The Holy Fool in action
Remember that case where the cash shortages kept happening on different shifts, but always seemed to involve the same register? Everyone assumed it was a mechanical issue because the shortages were “random.” But the Holy Fool in your department probably would have mapped out every single transaction, every employee who touched that register, every time someone had access to the cash drawer.
Or think about that employee who was always the first to report suspicious behavior from coworkers. Most people would think, “Great, we have an engaged employee looking out for us.” The Holy Fool would think, “Why is this person so eager to point fingers? What are they trying to hide?”
The gift and the curse
Here’s the thing about being a Holy Fool in this industry. It’s exhausting. You’re constantly questioning, constantly digging, constantly being the person who won’t just accept the easy answer. Your brain never really gets to rest because you’re always looking for the story behind the story.

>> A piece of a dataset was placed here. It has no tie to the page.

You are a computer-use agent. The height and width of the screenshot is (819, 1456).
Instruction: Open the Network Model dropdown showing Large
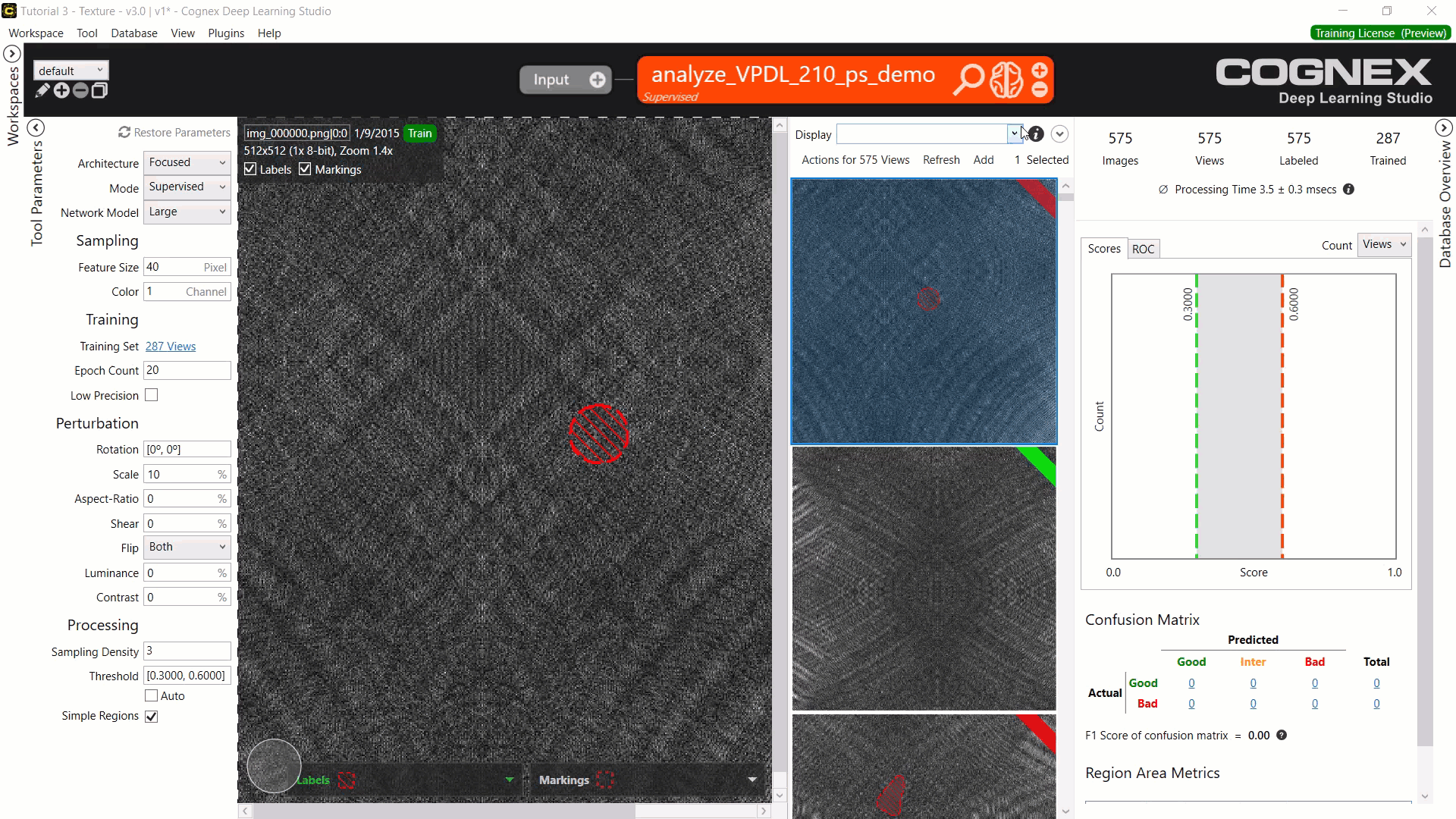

But it’s also your superpower. While everyone else is defaulting to truth, you’re seeing the patterns others miss. You’re asking the questions that need to be asked. You’re the reason your organization doesn’t get blindsided by the fraud that seemed to come out of nowhere.
Embrace your inner Holy Fool
If you’re reading this and thinking, “Yeah, that sounds like me,” then congratulations. You’ve found your calling. Don’t let anyone make you feel bad for being the person who asks the hard questions or doesn’t take things at face value.
And if you’re thinking, “I need to be more like this,” then start small. Next time someone gives you an explanation that seems perfectly reasonable, ask yourself: “What would I need to see to actually believe this?” Then go look for that evidence.
The Holy Fool isn’t about being negative or suspicious of everyone. It’s about being rigorous in your pursuit of truth. It’s about understanding that in our line of work, the cost of being wrong is too high to just hope for the best.
So go ahead, be the Holy Fool. Question everything. Trust but verify. And remember, in a world full of people defaulting to truth, someone needs to be asking if the emperor is actually wearing clothes.
Your organization is counting on it.